==== LISTED ENTRIES ====
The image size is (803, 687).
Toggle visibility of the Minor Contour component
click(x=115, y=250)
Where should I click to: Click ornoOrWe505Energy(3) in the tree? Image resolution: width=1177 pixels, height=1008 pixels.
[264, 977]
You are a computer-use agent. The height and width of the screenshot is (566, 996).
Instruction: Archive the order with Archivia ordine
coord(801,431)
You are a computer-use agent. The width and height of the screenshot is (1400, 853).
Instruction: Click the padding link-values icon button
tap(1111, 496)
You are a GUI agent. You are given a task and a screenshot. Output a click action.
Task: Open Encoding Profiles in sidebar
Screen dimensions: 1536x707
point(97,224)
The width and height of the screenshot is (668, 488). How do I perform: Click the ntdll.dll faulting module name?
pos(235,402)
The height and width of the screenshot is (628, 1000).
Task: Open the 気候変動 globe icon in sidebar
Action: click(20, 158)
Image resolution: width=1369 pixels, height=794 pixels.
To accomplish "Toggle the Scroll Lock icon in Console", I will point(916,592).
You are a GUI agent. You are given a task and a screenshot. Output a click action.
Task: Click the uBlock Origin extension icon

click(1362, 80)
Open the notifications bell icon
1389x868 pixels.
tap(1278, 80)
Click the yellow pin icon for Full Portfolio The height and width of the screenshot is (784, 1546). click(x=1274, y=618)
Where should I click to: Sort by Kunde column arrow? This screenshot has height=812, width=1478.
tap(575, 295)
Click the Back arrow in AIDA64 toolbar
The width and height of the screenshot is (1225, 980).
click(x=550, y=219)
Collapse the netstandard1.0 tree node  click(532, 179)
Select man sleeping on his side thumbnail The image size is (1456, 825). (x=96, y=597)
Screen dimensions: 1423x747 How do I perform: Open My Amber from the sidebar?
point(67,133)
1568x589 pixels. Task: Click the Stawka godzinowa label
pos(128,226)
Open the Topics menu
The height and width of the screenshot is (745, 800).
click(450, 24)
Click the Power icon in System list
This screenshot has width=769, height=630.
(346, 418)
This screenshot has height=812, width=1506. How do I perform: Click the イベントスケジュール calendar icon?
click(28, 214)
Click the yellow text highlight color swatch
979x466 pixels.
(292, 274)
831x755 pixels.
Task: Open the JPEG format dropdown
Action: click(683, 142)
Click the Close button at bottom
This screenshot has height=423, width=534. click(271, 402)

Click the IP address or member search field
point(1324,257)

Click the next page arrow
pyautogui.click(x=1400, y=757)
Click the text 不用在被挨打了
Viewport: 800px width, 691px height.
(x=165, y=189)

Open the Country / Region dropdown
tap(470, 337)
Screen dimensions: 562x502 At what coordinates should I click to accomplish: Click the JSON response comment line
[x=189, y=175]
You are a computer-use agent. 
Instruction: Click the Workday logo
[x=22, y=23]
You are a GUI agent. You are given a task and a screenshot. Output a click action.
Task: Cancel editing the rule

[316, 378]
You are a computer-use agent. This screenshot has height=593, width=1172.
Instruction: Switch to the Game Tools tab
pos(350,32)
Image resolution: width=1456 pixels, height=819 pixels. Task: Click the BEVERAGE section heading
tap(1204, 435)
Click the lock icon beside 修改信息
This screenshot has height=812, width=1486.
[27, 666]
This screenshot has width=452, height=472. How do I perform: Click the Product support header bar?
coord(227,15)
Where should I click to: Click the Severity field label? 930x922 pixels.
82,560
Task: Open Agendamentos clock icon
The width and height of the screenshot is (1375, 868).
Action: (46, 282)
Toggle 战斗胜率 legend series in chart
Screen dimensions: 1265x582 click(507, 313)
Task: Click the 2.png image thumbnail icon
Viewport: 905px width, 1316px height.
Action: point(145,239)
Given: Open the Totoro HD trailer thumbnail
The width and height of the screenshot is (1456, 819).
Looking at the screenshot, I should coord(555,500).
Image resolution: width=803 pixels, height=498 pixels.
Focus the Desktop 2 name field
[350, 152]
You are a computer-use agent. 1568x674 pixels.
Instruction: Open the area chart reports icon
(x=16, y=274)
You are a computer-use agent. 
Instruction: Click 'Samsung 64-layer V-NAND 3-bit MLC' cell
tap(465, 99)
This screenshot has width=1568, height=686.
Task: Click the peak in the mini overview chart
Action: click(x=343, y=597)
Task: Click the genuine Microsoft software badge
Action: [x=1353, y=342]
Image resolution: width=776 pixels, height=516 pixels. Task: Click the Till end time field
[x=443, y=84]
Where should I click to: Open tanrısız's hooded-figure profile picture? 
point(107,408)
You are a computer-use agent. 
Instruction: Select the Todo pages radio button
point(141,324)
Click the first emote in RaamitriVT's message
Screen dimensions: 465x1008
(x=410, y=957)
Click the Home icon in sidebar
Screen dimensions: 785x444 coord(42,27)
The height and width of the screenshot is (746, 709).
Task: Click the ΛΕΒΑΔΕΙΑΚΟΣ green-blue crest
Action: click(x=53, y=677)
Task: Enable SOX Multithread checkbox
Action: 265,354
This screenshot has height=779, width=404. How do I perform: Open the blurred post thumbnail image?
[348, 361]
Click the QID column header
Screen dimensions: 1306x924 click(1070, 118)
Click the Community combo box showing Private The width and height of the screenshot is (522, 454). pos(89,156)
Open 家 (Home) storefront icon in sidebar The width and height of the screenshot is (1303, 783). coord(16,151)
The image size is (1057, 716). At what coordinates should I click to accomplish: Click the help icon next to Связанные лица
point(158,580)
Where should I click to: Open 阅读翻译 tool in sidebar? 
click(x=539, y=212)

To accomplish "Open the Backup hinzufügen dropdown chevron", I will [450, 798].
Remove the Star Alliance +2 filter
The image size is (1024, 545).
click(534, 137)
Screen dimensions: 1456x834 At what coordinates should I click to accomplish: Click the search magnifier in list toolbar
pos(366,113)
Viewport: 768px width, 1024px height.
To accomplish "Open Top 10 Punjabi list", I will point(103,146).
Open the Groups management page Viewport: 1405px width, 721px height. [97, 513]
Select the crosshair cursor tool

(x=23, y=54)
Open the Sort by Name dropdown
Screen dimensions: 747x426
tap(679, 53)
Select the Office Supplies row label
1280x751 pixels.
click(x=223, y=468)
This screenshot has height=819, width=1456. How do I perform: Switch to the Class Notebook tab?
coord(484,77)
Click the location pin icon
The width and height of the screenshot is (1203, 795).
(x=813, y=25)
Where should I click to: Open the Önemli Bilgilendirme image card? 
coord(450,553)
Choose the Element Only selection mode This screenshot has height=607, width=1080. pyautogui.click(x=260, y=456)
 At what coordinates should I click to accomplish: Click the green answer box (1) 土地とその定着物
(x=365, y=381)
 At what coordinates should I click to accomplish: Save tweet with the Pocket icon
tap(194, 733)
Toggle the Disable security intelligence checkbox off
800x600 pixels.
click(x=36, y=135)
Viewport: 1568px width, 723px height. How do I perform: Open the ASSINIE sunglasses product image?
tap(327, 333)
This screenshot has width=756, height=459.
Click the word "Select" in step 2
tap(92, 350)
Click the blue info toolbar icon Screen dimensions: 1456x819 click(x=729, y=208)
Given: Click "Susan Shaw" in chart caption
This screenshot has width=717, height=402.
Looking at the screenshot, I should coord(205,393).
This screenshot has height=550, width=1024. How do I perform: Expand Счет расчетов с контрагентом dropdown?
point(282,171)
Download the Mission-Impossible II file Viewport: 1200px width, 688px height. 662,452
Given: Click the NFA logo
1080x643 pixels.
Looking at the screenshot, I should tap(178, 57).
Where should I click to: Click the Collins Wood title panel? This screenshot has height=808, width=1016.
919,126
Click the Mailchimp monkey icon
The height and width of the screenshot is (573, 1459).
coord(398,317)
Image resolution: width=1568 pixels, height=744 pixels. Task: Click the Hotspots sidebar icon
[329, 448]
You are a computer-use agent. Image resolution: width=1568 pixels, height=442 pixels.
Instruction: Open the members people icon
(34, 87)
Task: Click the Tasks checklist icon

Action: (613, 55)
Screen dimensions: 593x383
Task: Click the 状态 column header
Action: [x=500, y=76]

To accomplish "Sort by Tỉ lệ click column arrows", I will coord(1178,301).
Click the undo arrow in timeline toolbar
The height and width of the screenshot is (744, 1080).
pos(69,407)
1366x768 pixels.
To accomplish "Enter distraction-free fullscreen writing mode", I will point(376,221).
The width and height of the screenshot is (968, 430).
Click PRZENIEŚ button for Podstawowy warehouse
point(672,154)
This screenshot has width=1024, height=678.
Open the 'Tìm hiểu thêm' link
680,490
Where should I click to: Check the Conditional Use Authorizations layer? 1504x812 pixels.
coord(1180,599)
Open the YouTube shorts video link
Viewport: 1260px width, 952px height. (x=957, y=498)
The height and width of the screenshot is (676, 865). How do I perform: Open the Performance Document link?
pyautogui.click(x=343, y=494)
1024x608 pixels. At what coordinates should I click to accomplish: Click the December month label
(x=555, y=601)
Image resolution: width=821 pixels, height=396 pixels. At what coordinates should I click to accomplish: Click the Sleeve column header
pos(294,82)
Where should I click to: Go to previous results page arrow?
====
=== PROBLEM TO SOLVE ===
Print again, exactly as they appear, the entries from the line that contains "will [450, 798]." down to the line that contains "Open the Groups", with both of those lines included.

=== THE RESULT ===
To accomplish "Open the Backup hinzufügen dropdown chevron", I will [450, 798].
Remove the Star Alliance +2 filter
The image size is (1024, 545).
click(534, 137)
Screen dimensions: 1456x834 At what coordinates should I click to accomplish: Click the search magnifier in list toolbar
pos(366,113)
Viewport: 768px width, 1024px height.
To accomplish "Open Top 10 Punjabi list", I will point(103,146).
Open the Groups management page Viewport: 1405px width, 721px height. [97, 513]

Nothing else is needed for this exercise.